**Provided passage:**
# License Plate



## Kimijean (Jan 15, 2013)

My husband collects license plates from all over the world. We've recently moved to Maadi and he wants an Egyptian license plate for his collection but I can't seem to find them anywhere. Usually we find them in antique shops or junkyards. Any suggestions on where I might find one? Taking a screwdriver and removing it off an abandoned car is not an option . 

I was really hoping to find one for him for Christmas.


----------



## Guest (Dec 3, 2013)

Here's the reply I got from asking Egyptian friends:

The plates stay with the car because they act as the cars registration unless the car is moving to another governorate. It's mandatory that you deliver the old plates to their DMV and take the new ones. In Egypt there is no registration for any taxi's anymore. So the taxi driver's of old cars that go out of service can sell their plates for 25,000 pounds. They're not selling the plates but the access to the registration to operate a taxi.

They said the only way to get plates yourself was to have papers for a new car.

Some suggested that you might explain to someone with a car that you collect plates from countries and offer 50 pounds for their plates so they can get a replacement. That it would be easy for the person to make an official report saying they were traveling on the highway and had an accident where they found at their destination they lost one of their plates.

Another suggestion was to ask a mechanic to get you plates.


----------

**Your tasks:**
1. Answer these questions about the license plate thread.
(a) Where does the original poster usually find license plates?
(b) According to the Egyptian friends, what do the plates act as for a car?
(c) For how much can taxi drivers of old cars that go out of service sell their plates?
2. Put the records into a numbered list, beginning at the first line of the records and stopping after the line that contains "point(832,30)". Leave out blank lines.

**Material provided:**
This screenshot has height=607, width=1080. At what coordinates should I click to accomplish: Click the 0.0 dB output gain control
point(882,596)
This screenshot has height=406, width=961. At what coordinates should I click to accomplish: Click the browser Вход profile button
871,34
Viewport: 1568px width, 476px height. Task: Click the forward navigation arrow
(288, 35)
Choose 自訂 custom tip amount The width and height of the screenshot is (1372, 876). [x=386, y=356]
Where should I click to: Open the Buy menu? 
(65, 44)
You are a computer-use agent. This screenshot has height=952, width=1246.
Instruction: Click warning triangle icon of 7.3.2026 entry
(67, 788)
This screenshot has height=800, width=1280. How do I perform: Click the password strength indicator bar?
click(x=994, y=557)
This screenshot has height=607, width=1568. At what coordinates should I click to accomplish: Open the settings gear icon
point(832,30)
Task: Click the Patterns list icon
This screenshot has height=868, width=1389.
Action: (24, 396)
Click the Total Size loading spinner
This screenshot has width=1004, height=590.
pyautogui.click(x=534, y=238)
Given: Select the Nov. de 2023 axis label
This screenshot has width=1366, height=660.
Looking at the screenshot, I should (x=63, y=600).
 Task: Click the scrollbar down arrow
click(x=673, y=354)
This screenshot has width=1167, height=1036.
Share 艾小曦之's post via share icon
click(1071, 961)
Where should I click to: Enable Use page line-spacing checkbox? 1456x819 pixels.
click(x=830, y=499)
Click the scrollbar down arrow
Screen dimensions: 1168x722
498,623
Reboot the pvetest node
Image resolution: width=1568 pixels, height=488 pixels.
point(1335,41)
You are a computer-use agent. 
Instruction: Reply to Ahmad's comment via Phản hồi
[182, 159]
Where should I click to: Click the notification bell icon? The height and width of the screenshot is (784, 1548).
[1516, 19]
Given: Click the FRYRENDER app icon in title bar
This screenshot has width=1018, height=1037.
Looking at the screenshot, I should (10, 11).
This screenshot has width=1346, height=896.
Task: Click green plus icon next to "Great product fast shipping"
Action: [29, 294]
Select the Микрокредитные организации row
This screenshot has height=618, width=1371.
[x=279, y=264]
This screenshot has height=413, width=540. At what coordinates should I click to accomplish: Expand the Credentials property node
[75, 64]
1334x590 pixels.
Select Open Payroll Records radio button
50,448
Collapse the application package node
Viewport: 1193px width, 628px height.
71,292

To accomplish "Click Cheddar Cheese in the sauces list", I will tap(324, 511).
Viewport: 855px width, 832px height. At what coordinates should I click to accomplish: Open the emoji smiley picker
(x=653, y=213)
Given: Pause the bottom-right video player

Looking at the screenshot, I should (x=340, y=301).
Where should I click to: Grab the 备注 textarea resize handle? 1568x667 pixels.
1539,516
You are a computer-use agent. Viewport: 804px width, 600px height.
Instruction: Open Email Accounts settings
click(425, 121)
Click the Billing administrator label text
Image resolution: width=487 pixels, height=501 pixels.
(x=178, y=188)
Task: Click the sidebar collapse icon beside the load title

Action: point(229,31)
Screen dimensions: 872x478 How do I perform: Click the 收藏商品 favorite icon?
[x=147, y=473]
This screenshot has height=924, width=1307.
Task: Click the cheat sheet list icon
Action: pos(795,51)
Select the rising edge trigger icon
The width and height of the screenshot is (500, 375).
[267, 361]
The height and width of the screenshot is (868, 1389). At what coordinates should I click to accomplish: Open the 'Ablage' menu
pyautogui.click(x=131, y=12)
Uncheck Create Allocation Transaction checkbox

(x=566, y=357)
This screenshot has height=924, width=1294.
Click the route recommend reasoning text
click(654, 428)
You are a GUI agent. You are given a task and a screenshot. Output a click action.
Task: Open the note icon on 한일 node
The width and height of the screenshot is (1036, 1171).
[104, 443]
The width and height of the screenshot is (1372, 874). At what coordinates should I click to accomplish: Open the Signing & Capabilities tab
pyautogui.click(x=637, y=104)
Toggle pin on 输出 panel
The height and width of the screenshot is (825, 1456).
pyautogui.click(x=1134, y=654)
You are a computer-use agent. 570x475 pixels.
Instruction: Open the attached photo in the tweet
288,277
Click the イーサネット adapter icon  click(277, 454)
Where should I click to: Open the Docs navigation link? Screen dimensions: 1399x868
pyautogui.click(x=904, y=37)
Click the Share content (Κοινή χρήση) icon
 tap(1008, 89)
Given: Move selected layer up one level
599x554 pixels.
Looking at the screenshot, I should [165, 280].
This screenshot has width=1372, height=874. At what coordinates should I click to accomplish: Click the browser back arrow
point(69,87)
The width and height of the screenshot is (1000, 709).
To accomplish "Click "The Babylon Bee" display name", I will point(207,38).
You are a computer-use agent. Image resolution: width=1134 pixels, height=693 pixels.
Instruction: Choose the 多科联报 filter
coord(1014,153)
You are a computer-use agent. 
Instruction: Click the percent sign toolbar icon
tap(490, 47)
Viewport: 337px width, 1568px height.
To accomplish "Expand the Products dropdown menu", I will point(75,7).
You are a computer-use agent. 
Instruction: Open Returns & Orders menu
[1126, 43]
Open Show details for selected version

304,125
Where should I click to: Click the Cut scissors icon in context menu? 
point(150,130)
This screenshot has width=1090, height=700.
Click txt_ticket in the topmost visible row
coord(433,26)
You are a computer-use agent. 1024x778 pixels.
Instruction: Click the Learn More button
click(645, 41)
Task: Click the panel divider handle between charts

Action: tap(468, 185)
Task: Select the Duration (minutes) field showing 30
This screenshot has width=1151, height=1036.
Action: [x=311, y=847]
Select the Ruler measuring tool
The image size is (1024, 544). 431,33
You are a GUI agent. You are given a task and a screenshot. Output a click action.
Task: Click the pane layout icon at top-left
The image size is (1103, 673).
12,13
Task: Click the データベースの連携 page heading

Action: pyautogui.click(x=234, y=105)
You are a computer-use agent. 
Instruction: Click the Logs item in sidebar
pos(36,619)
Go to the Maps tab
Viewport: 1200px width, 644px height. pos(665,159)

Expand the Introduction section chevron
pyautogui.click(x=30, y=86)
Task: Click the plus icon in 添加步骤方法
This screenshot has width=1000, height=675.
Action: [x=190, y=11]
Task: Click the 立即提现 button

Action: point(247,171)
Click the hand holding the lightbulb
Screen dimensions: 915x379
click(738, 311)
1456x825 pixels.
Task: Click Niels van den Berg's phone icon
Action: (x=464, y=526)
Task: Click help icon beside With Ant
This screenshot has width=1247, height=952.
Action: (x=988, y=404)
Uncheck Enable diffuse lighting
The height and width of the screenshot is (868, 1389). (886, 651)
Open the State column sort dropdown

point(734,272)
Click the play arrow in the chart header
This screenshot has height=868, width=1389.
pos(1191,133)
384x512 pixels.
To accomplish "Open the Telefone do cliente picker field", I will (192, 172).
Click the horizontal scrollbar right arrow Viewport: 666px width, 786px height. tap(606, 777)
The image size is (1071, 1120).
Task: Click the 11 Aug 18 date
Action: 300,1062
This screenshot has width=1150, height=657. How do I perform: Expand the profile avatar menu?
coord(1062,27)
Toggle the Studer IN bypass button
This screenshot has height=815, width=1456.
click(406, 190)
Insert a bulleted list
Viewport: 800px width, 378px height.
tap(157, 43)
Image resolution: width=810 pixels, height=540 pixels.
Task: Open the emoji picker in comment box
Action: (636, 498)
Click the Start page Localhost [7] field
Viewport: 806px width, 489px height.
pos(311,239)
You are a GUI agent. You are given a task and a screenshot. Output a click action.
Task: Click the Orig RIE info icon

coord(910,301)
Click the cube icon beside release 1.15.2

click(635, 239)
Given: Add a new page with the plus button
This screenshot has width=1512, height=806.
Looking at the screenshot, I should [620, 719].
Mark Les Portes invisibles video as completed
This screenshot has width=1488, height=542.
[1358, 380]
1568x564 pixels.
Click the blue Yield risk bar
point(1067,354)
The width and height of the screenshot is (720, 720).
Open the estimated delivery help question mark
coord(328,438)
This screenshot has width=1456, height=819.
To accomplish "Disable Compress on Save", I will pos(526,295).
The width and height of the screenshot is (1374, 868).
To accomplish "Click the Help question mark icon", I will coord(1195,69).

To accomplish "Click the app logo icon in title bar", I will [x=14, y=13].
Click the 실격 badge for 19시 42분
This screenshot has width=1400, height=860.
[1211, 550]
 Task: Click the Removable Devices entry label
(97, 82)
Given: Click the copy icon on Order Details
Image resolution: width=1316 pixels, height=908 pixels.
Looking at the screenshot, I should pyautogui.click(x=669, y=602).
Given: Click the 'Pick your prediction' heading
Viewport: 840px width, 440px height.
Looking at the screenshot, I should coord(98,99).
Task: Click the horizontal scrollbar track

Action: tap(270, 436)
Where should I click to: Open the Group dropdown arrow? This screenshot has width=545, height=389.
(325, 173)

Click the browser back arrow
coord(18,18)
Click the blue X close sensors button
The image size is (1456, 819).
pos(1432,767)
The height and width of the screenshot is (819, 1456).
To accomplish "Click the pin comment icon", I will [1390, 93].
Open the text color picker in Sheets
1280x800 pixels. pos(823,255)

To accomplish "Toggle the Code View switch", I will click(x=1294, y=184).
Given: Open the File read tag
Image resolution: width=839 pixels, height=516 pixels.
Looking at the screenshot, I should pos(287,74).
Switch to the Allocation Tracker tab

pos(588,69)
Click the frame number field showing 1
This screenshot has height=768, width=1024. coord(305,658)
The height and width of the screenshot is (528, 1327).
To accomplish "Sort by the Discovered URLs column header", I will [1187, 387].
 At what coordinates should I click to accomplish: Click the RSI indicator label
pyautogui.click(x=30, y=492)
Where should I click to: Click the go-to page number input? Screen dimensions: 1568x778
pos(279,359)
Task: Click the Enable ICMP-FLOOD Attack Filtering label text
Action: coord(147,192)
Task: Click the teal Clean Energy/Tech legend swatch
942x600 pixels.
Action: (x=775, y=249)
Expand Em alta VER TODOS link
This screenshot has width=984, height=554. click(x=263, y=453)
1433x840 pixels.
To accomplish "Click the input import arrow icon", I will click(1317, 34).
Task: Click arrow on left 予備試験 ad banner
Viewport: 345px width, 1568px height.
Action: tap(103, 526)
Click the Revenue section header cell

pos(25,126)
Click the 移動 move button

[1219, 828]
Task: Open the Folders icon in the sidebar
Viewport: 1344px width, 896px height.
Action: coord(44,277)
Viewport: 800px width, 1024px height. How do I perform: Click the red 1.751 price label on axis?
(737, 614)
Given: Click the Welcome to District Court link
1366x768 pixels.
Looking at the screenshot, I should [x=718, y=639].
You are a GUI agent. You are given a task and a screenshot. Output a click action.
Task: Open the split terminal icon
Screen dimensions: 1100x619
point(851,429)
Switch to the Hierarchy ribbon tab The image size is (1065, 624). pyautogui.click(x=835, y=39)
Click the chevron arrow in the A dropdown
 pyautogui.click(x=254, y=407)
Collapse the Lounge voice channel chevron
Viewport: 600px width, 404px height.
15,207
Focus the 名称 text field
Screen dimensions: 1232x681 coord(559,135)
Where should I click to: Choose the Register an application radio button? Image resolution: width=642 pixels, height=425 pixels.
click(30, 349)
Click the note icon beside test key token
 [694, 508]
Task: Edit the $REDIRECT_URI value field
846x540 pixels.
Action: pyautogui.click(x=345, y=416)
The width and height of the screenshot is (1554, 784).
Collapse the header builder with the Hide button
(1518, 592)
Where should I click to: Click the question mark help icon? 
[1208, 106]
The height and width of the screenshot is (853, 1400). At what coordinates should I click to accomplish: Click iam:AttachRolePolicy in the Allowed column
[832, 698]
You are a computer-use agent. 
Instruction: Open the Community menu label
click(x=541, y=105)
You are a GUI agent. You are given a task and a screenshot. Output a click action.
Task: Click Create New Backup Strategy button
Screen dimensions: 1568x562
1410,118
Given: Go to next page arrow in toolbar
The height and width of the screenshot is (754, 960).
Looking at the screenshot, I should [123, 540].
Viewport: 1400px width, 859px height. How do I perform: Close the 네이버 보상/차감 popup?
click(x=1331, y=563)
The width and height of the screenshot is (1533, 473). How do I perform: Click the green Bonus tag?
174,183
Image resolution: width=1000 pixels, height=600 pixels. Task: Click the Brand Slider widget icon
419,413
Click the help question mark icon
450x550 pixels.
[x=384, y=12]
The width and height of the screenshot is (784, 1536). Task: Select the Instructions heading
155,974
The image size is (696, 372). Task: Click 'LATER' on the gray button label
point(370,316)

**Per-task outputs:**
1.
(a) In antique shops or junkyards.
(b) The car's registration.
(c) 25,000 pounds.

2.
1. This screenshot has height=607, width=1080. At what coordinates should I click to accomplish: Click the 0.0 dB output gain control
2. point(882,596)
3. This screenshot has height=406, width=961. At what coordinates should I click to accomplish: Click the browser Вход profile button
4. 871,34
5. Viewport: 1568px width, 476px height. Task: Click the forward navigation arrow
6. (288, 35)
7. Choose 自訂 custom tip amount The width and height of the screenshot is (1372, 876). [x=386, y=356]
8. Where should I click to: Open the Buy menu? 
9. (65, 44)
10. You are a computer-use agent. This screenshot has height=952, width=1246.
11. Instruction: Click warning triangle icon of 7.3.2026 entry
12. (67, 788)
13. This screenshot has height=800, width=1280. How do I perform: Click the password strength indicator bar?
14. click(x=994, y=557)
15. This screenshot has height=607, width=1568. At what coordinates should I click to accomplish: Open the settings gear icon
16. point(832,30)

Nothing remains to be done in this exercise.